• _Supplied information_:
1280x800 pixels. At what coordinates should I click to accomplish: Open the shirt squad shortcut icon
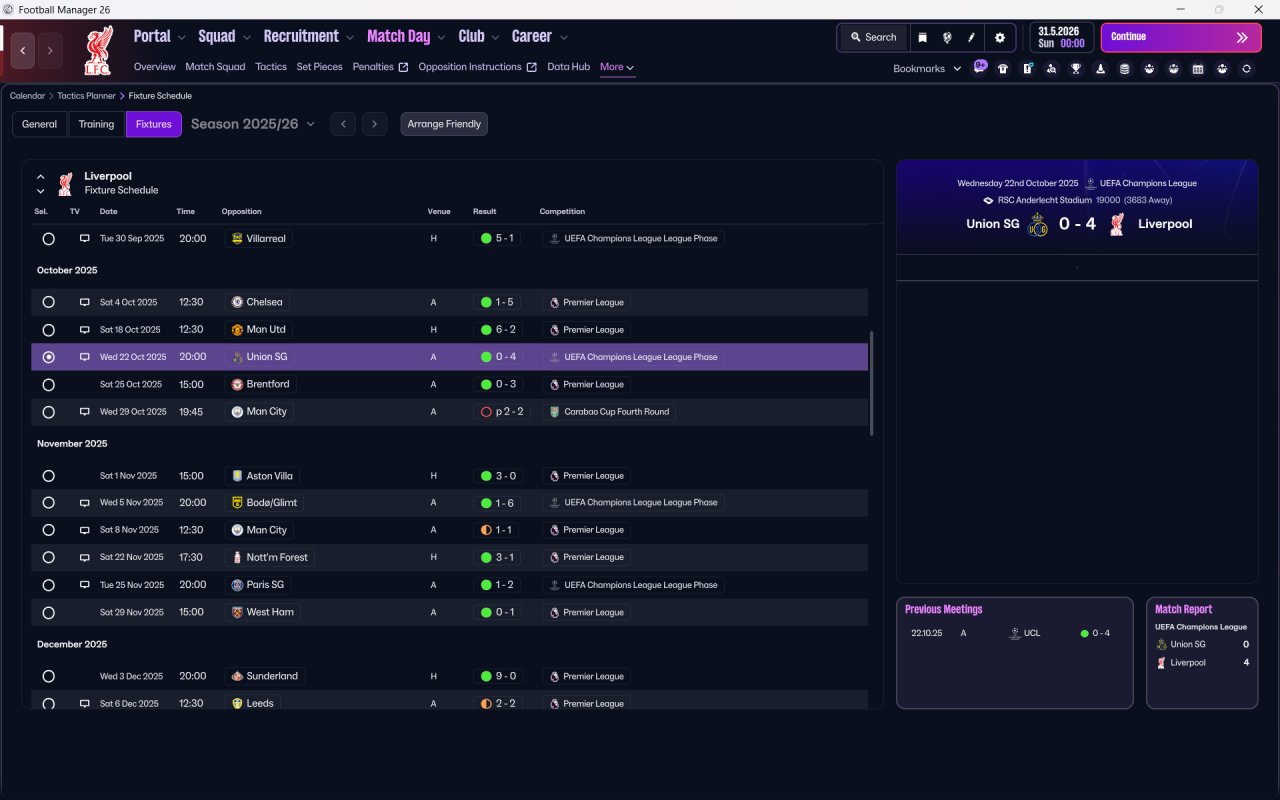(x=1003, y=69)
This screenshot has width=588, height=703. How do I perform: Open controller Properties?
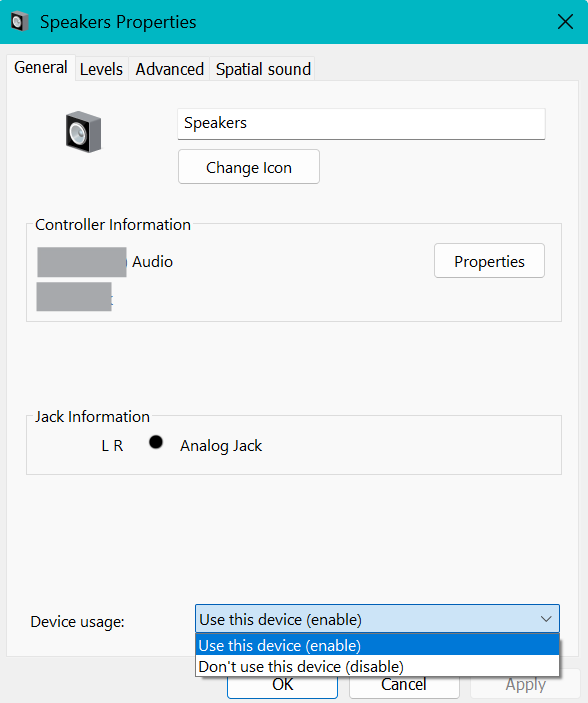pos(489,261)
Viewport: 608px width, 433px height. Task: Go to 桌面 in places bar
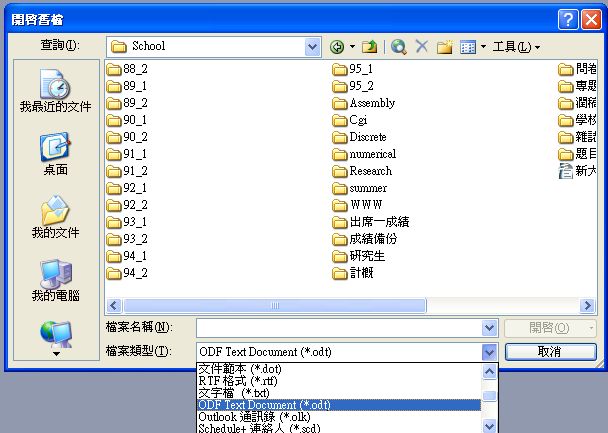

• _Problem details_: Word for word, copy all the entries above, but with no pictures.

• _Result for this exercise_:
1280x800 pixels. At what coordinates should I click to accomplish: Open the shirt squad shortcut icon
(x=1003, y=69)
This screenshot has width=588, height=703. How do I perform: Open controller Properties?
pos(489,261)
Viewport: 608px width, 433px height. Task: Go to 桌面 in places bar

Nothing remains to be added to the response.